Arrange the data from the line containing "You are a GUI" through the line containing "point(123,44)", both included, as a Markdown table with the columns n and Line, one row per line and blank lines left out. Leave the pictures out of the table.
---------- Given entries ----------
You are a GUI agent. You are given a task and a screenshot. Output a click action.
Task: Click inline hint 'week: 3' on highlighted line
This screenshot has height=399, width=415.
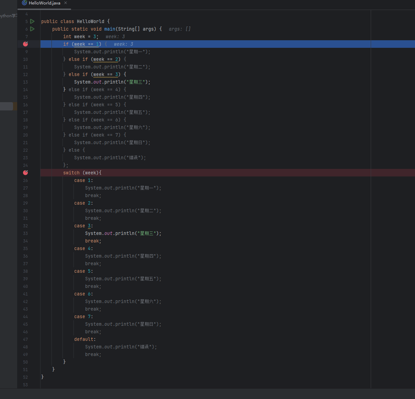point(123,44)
----------
---------- Given entries ----------
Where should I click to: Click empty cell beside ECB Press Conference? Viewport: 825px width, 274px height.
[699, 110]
----------
---------- Given entries ----------
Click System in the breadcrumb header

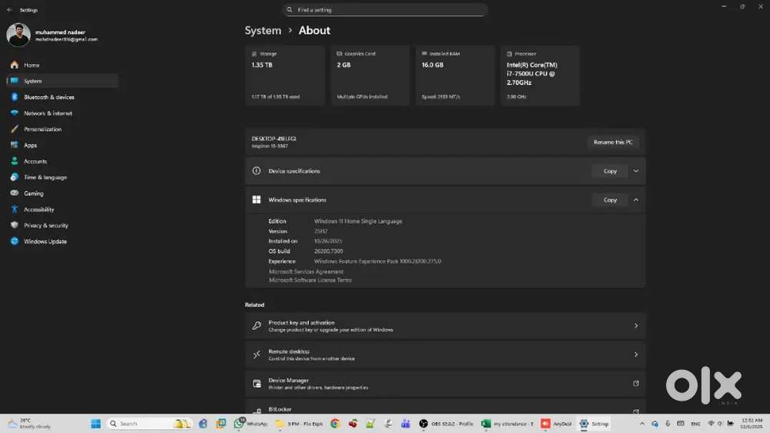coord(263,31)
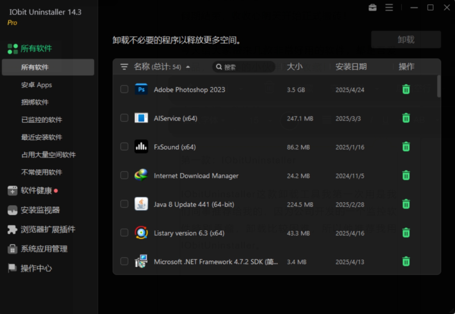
----------
# Answer in full
| n | Line |
|---|---|
| 1 | You are a GUI agent. You are given a task and a screenshot. Output a click action. |
| 2 | Task: Click inline hint 'week: 3' on highlighted line |
| 3 | This screenshot has height=399, width=415. |
| 4 | point(123,44) |